Très confiant, Mark Zuckerberg indique que ses équipes sont au travail et que la conformité au RGPD sera atteinte le 25 mai. Bien au contraire, il ne s’agit pas simplement de copier-coller les droits des usagers à sa politique de confidentialité et conditions de service : le RGPD implique bien davantage avec l’obligation de rendre des comptes, ce qui est très compliqué à exécuter. Or, Mark Zuckerberg a été incapable de clarifier sa mise en œuvre du règlement. Par exemple, il n’a pas su expliquer comment les non-utilisateurs de Facebook pourront accéder à leurs données à caractère personnel qui sont pourtant bien collectées par le biais des boutons de réseaux sociaux sur les pages web… Il n’a pas su indiquer comment les demandes d’effacement de données seront traitées vis-à-vis des sociétés tierces qui les acquièrent auprès de Facebook, ni comment ou combien la société pourrait indemniser ses usagers si un autre scandale Cambridge Analytica se faisait jour…

Pire encore, concernant la collecte de données sur des personnes n’ayant pas de compte Facebook, le dirigeant a indiqué que cela était nécessaire pour garantir la sécurité de la « communauté de ses utilisateurs »… !

À trois jours de l’entrée en vigueur du RGPD, l’événement stigmatise le mésusage des données à caractère personnel qui dans un tel cas aurait été passible d’une amende de 1,35 milliard d’euros.

Mark Zuckerberg annonce fièrement qu’il opère un changement de paradigme car «  au lieu de réagir aux situations, nous allons les anticiper ». Pour seuls recours, le patron du premier réseau social au monde citera : l’intelligence artificielle, l’embauche de 10 000 personnes en Europe et, non sans ironie, la formation à ses propres outils. La « feuille de route » nous sera transmise cet été, mais fait-il encore remarquer « il y a plusieurs pays, il faut donc travailler en plusieurs langues ». Le sommet de la désinvolture est-il atteint ?

Aspects politiques, fiscalité et concurrence

Lors de la séance plénière du 18 avril 2018, les membres du Parlement européen avaient durant plus de deux heures dénoncé les effets dévastateurs du Facebook Gate pour la vie privée des individus et affirmé la nécessité de faire cesser de tels agissements.

« Nous ne voulons pas que les Européens soient des cibles faciles à manipuler » disait Vera Jourova, euro commissaire en charge de la justice, de la protection des consommateurs et de l’égalité. Les individus doivent connaître leurs droits en vertu du RGPD et comment se protéger de telles intrusions, mais les États membres sont-ils équipés contre de telles méthodes de marketing agressif dans un contexte électoral ?

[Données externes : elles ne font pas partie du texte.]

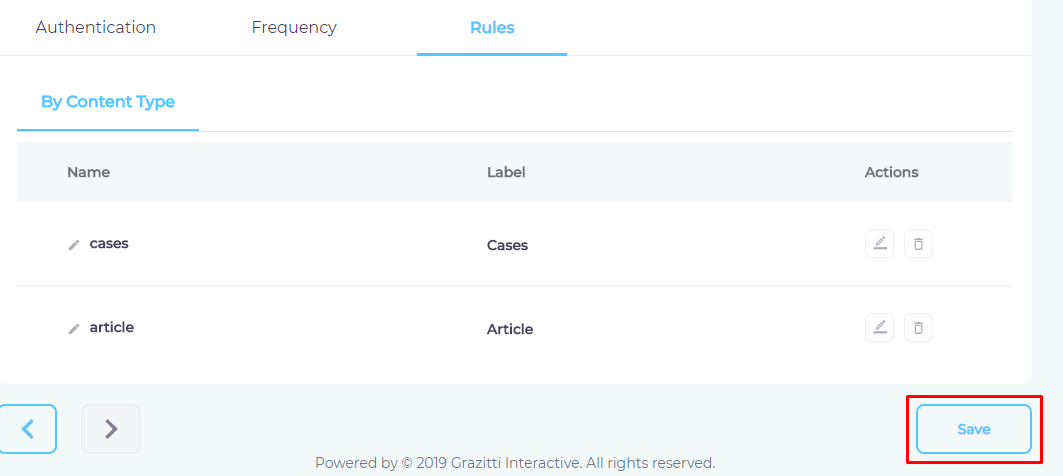Click the Name column header
1063x476 pixels.
click(x=88, y=172)
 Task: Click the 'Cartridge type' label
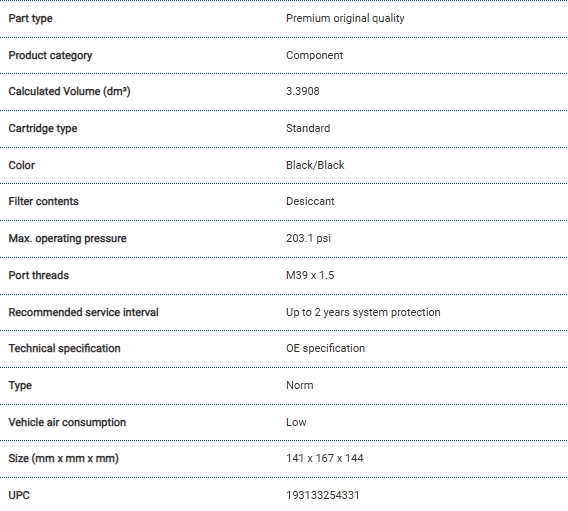click(x=43, y=129)
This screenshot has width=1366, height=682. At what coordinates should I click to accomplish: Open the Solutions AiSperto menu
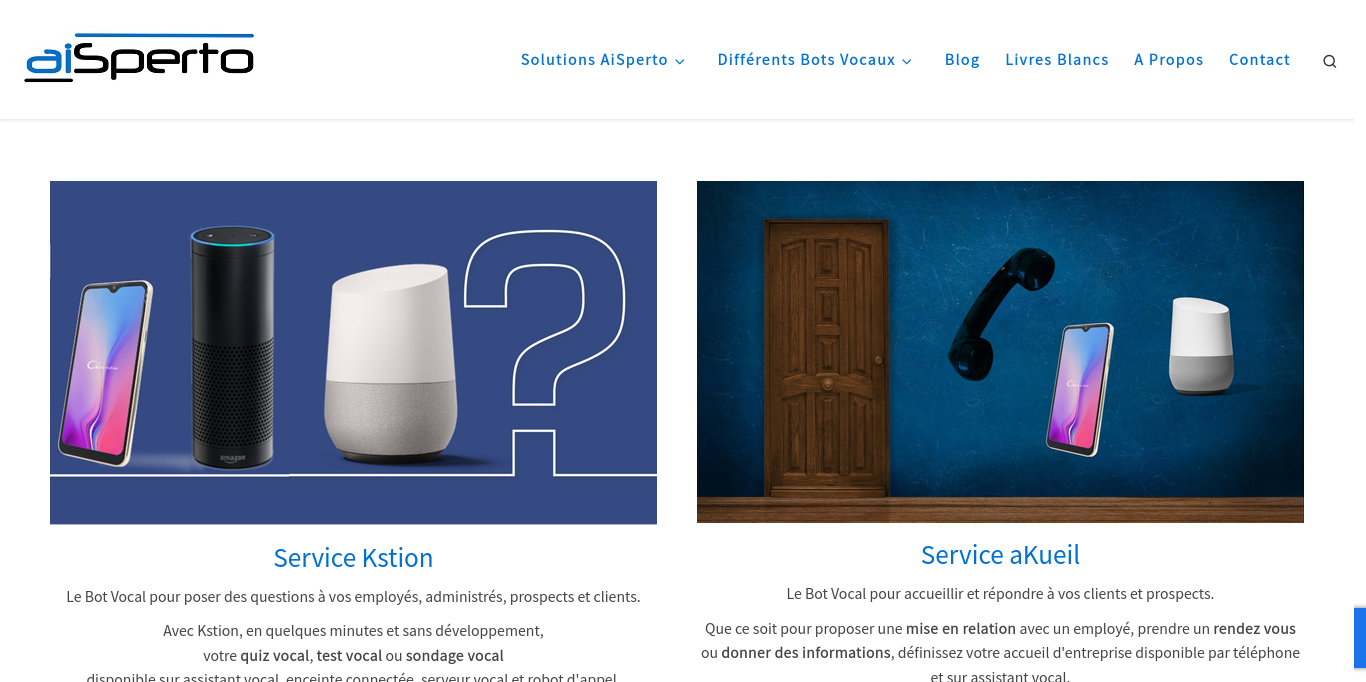tap(594, 60)
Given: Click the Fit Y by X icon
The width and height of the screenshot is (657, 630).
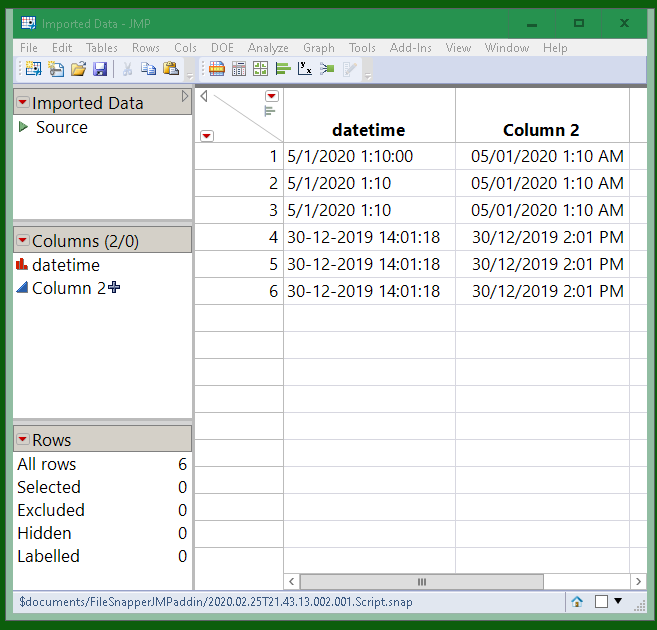Looking at the screenshot, I should click(305, 69).
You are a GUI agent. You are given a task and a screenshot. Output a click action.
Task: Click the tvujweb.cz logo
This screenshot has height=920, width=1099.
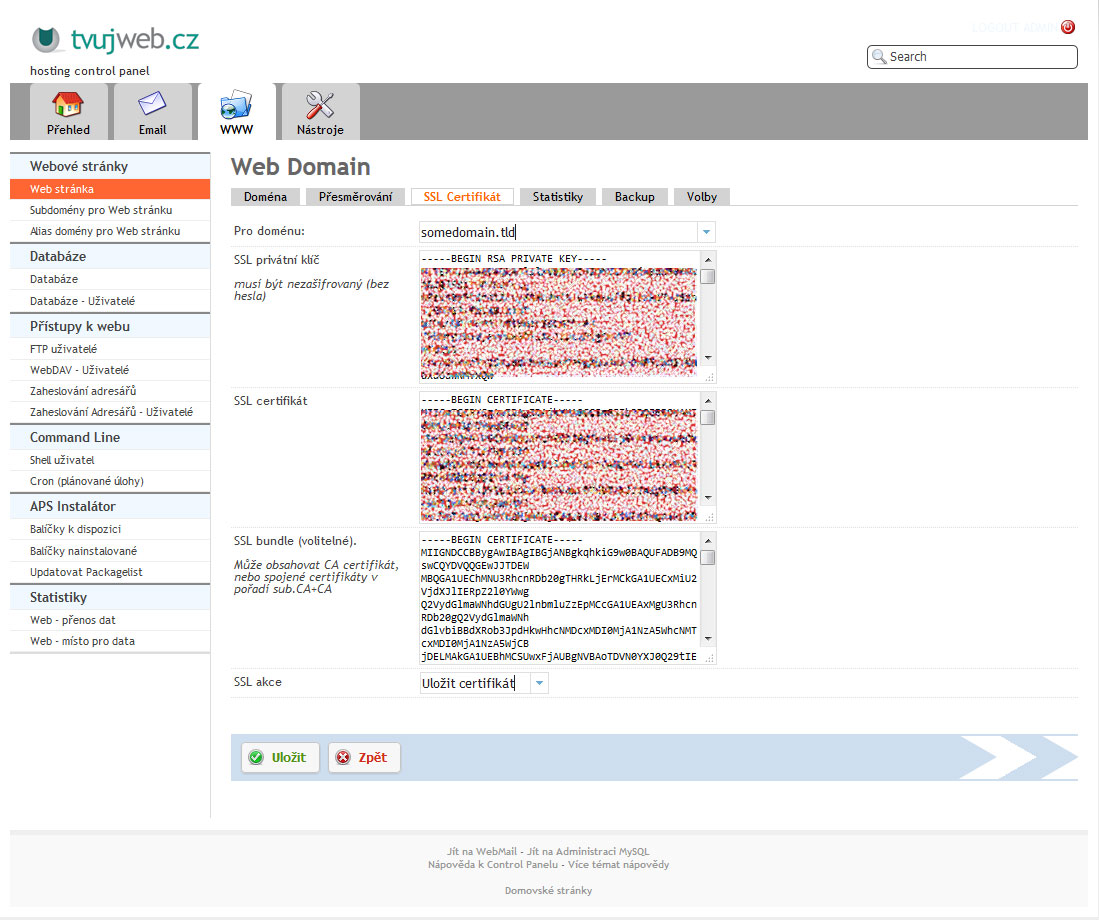point(115,40)
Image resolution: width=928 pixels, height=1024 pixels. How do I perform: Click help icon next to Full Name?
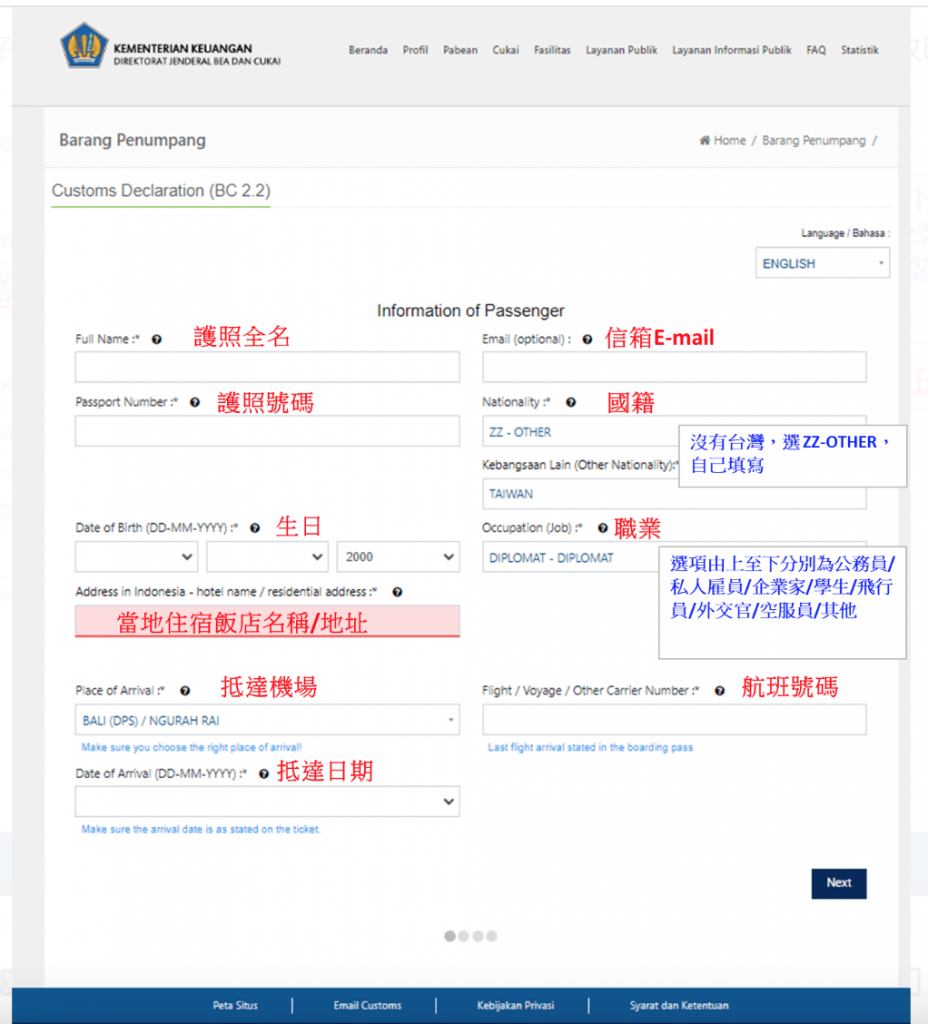pos(157,340)
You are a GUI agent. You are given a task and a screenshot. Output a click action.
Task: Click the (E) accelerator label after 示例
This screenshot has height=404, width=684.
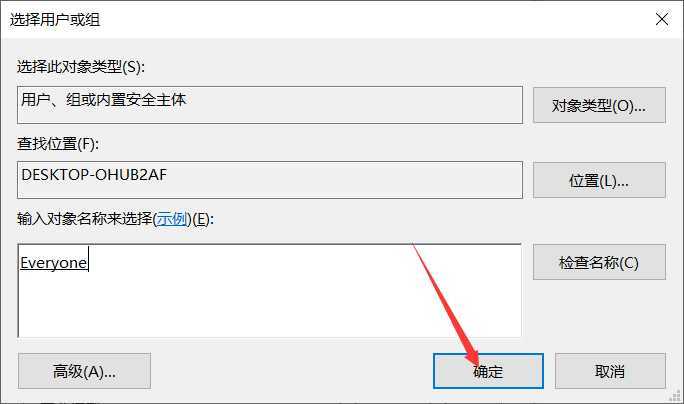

Alors que Facebook utilise désormais la reconnaissance faciale et se lance dans la blockchain, les risques d’atteinte à l’intimité de la vie privée des individus atteignent des sommets. Les initiatives de l’Union européenne sur l’intelligence artificielle et la technologie de la chaîne de blocs indiquent que Bruxelles et les États membres collaboreront davantage sur le plan numérique avec le monde universitaire et la société civile.

Mark Zuckerberg ne dégroupera pas les données WhatsApp et Facebook, même si plusieurs tribunaux l’ont sanctionné pour cette interconnexion de fichiers.

Interrogé sur la fiscalité et sa position monopolistique, le dirigeant se place au contraire en garant de la concurrence indiquant que son réseau social offre les mêmes prestations de marketing ciblé à tous ses partenaires, du grand groupe à la PME (qui d’ailleurs recrutent davantage, toujours grâce à son service).

Privilégiant ici l’approche politique, Mark Zuckerberg indique ses liens forts avec le Danemark où il construit un immense data center pour 2020. Rappelons que le Danemark est le seul pays à avoir nommé un ambassadeur dans la Silicon Valley… La France a aussi été citée, notamment l’initiative sur l’intelligence artificielle et les actions de formation des demandeurs d’emploi. Ceux-ci seront donc formés à un outil très particulier, modelé par un créateur hermétique aux droits fondamentaux.

Car c’est peut-être ainsi que le public se souviendra de Mark Zuckerberg : le père d’un monstre numérique qui a détruit nos sociétés démocratiques.